Minimum-weight combinatorial structures under random cost-constraints

TL;DR

This paper investigates the minimal combinatorial structures with constrained total costs in random weighted graphs, extending classical shortest path results to include multiple cost constraints and arbitrary weight distributions.

Contribution

It generalizes shortest path analysis to structures with random costs and weights, providing asymptotic bounds under broad distributional assumptions and multiple cost constraints.

Findings

Determined minimal structure lengths as a function of cost budgets for various classes.

Extended results to arbitrary weight and cost distributions with specific density behavior near zero.
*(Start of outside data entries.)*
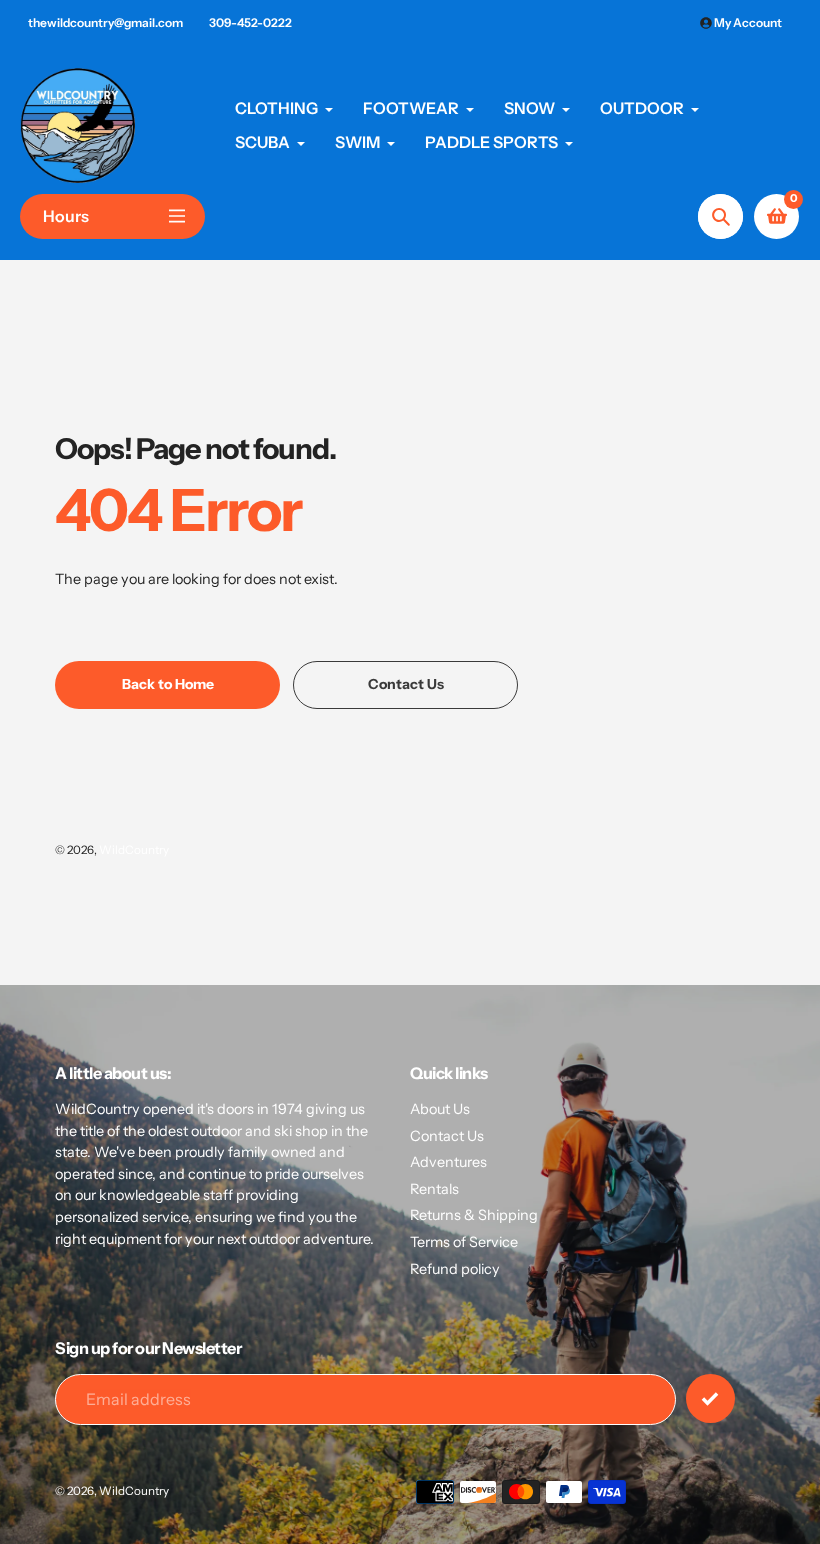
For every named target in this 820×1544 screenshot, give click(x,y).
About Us (440, 1109)
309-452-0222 (250, 22)
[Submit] (710, 1398)
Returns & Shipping (474, 1215)
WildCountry (134, 850)
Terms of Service (464, 1242)
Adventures (448, 1162)
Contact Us (447, 1136)
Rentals (434, 1189)
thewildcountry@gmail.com (105, 22)
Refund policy (455, 1269)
Analyzed structures with multiple independent costs per edge, linking minimal length to the product of cost thresholds.

Abstract

Recall that Janson showed that if the edges of the complete graph $K_n$ are assigned exponentially distributed independent random weights, then the expected length of a shortest path between a fixed pair of vertices is asymptotically equal to $(\log n)/n$. We consider analogous problems where edges have not only a random length but also a random cost, and we are interested in the length of the minimum-length structure whose total cost is less than some cost budget. For several classes of structures, we determine the correct minimum length structure as a function of the cost-budget, up to constant factors. Moreover, we achieve this even in the more general setting where the distribution of weights and costs are arbitrary, so long as the density $f(x)$ as $x\to 0$ behaves like $cx^\gamma$ for some $\gamma\geq 0$; previously, this case was not understood even in the absence of cost constraints. We also handle the case where each edge has several independent costs associated to it, and we must simultaneously satisfy budgets on each cost. In this case, we show that the minimum-length structure obtainable is essentially controlled by the product of the cost thresholds.